* **Work task**
Go through the listing below and report how many lines contain the word "Image"; write no other words.

[[ Recorded information open ]]

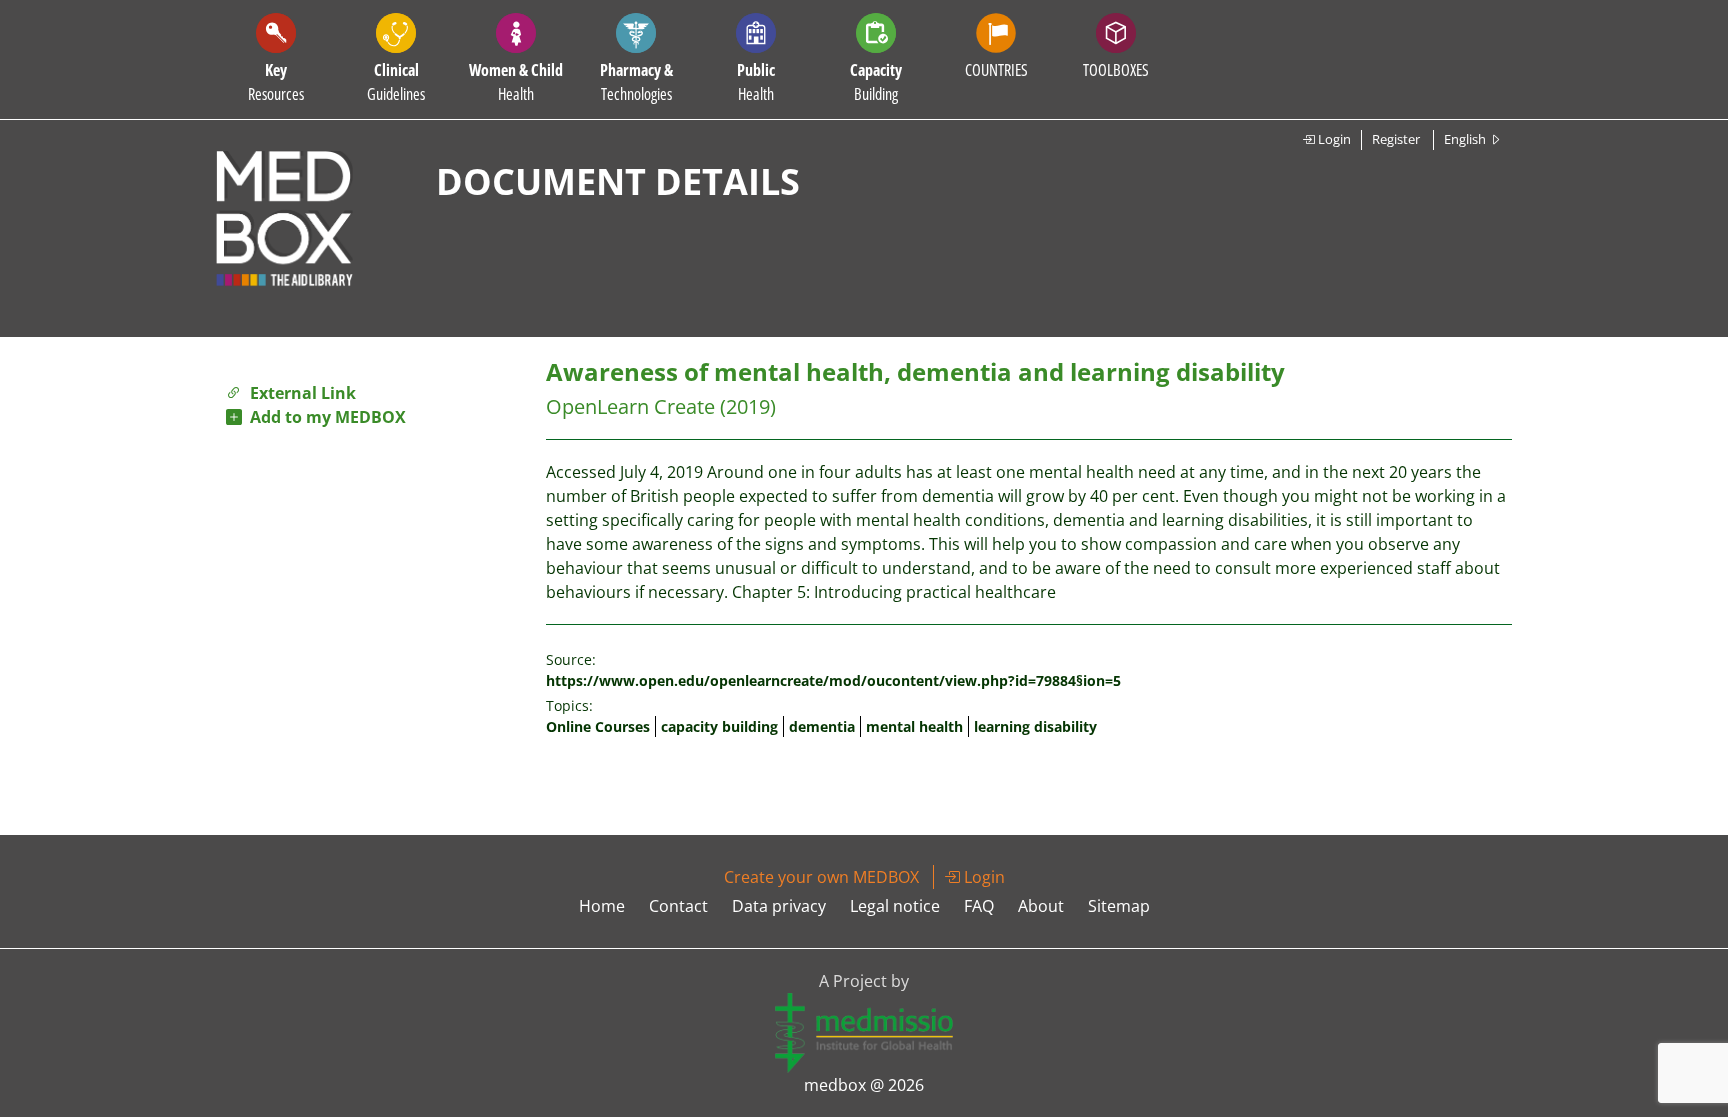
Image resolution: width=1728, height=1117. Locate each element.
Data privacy (779, 906)
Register (1396, 139)
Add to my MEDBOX (324, 417)
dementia (822, 726)
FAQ (979, 906)
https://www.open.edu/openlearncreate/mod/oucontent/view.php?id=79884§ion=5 (833, 680)
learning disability (1035, 726)
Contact (678, 906)
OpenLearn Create (630, 406)
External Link (299, 393)
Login (1333, 139)
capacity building (719, 726)
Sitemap (1119, 906)
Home (602, 906)
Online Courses (598, 726)
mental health (914, 726)
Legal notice (895, 906)
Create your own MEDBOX (821, 877)
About (1041, 906)
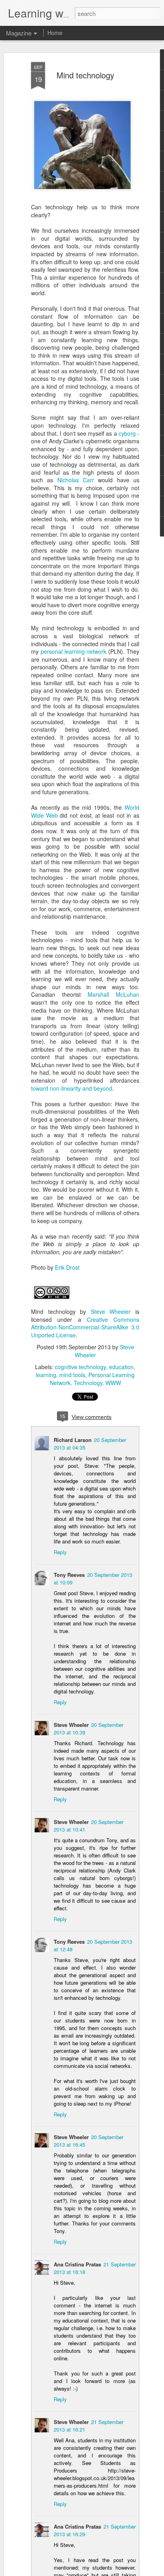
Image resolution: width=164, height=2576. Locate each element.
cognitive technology (80, 1367)
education (121, 1367)
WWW (113, 1383)
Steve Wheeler (111, 1311)
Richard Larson (73, 1440)
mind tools (72, 1375)
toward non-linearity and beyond (71, 1088)
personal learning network (74, 651)
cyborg (127, 433)
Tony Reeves (69, 1574)
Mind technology (85, 75)
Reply (60, 1552)
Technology (88, 1383)
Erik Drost (67, 1267)
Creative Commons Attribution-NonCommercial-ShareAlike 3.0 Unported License (85, 1327)
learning (46, 1375)
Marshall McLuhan (113, 994)
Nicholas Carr (75, 480)
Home (54, 33)
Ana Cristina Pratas (77, 2264)
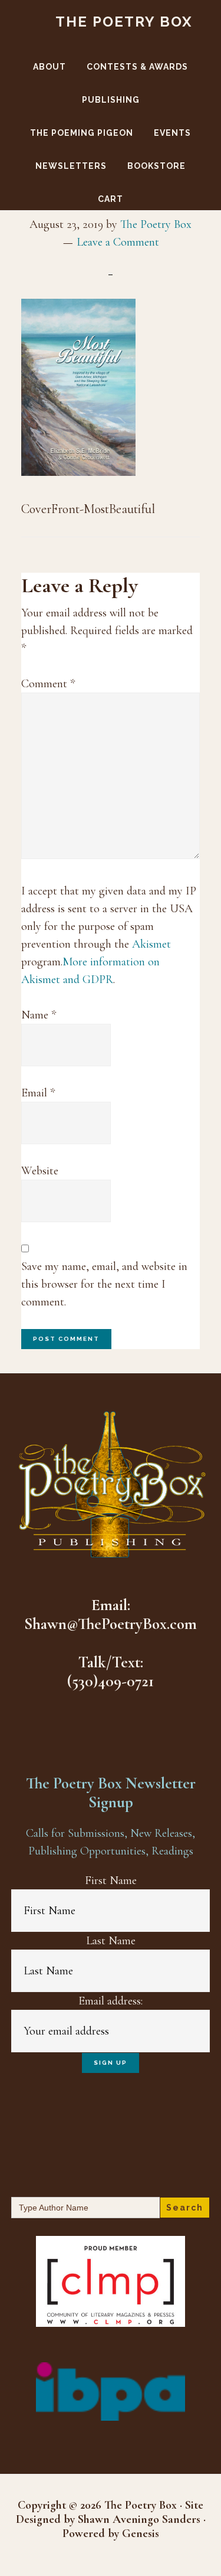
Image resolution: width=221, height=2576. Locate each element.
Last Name (111, 1941)
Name (38, 1015)
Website (39, 1171)
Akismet (151, 944)
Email (38, 1093)
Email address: (110, 2001)
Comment (48, 684)
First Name (111, 1880)
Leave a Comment (118, 242)
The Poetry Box (124, 21)
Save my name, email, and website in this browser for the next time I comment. (104, 1284)
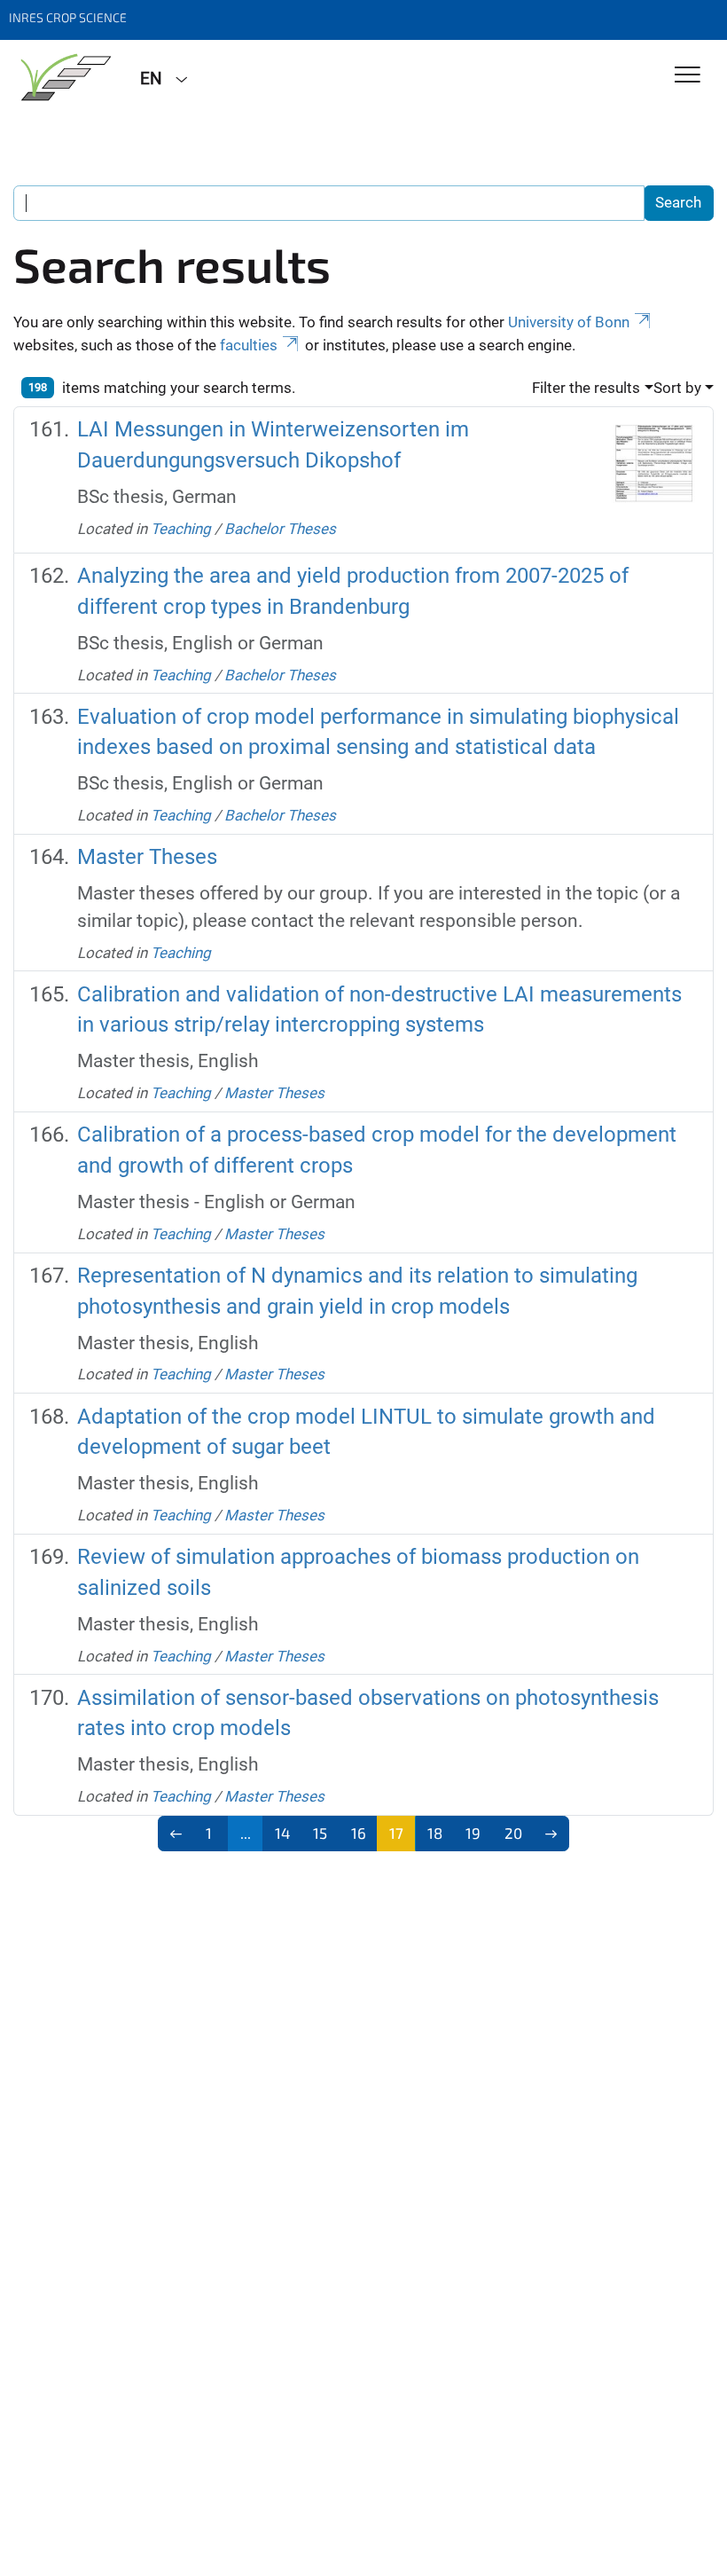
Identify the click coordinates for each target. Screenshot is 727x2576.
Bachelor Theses (280, 529)
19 (473, 1833)
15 (320, 1833)
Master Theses (147, 856)
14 (282, 1833)
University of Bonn (568, 322)
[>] (551, 1833)
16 (358, 1833)
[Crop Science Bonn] (63, 77)
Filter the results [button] (586, 388)
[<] (176, 1833)
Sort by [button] (677, 388)
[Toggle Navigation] (687, 76)
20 (513, 1833)
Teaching (181, 529)
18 (434, 1833)
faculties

[[ Recorded information closed ]]

* **Exercise answer**
3